I think I understand what you’re getting at: religion is relevant in a large part of our society today, but it shouldn’t be taught in science class. And I agree. My reason for writing this wasn’t to be nitpicky, but to offer an explanation of why so much controversy surrounds creationism in science books (AND the word “god” in our Constitution, AND Christmas trees in public places, AND Park 51, AND prayer in schools): For all of these things, the perception is that religion is being pushed on others while history books are not perceived this way. Each of those examples is a whole different ballpark, I know, but they help reiterate a point; people don’t want to feel pressured to believe in something.
Danielle,
ReplyDeleteI think it is important to recognize that not all religions have a single God-figure. That is reserved mainly for Christianity. And that a lot of sects of Christianity accept evolution as evidence for creation over creationism. So religion is not the enemy of evolution, or science for that matter, but it is creationism that science wants to fight.
Also, if you use the argument that America is the land of the free to keep creationists from putting their material in schools, it is hard to stop creationists from from using the same argument for using their materials in school.
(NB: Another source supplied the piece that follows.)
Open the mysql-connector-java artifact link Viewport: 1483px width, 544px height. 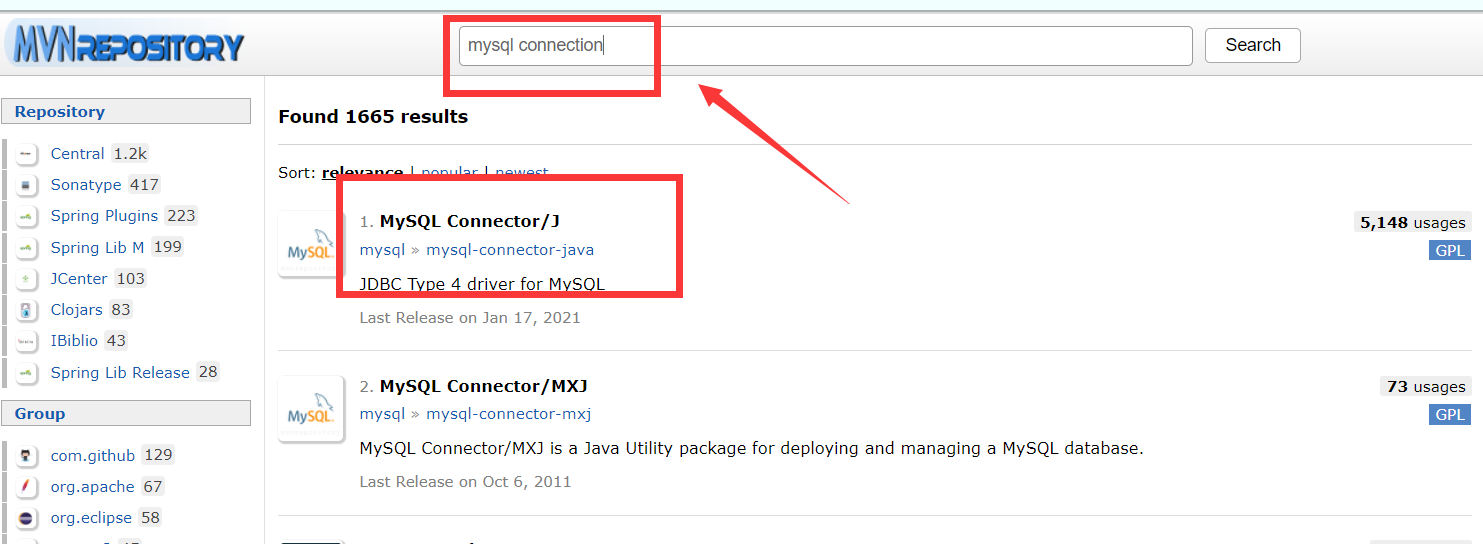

In your argument, you seem to use "religion" and "creationism" interchangeably. Or if not that, then that "religion" is the cause of "creationism". And you would not allow creationism to be taught in science classes, but religion in literature classes. Does that make it alright for creationism to be taught in literature class, but not in science?
Also, I would like to add to my previous comment that Islam and Judaism fall under the category of religions with a single God-figure, as well as Christianity. Oopsie!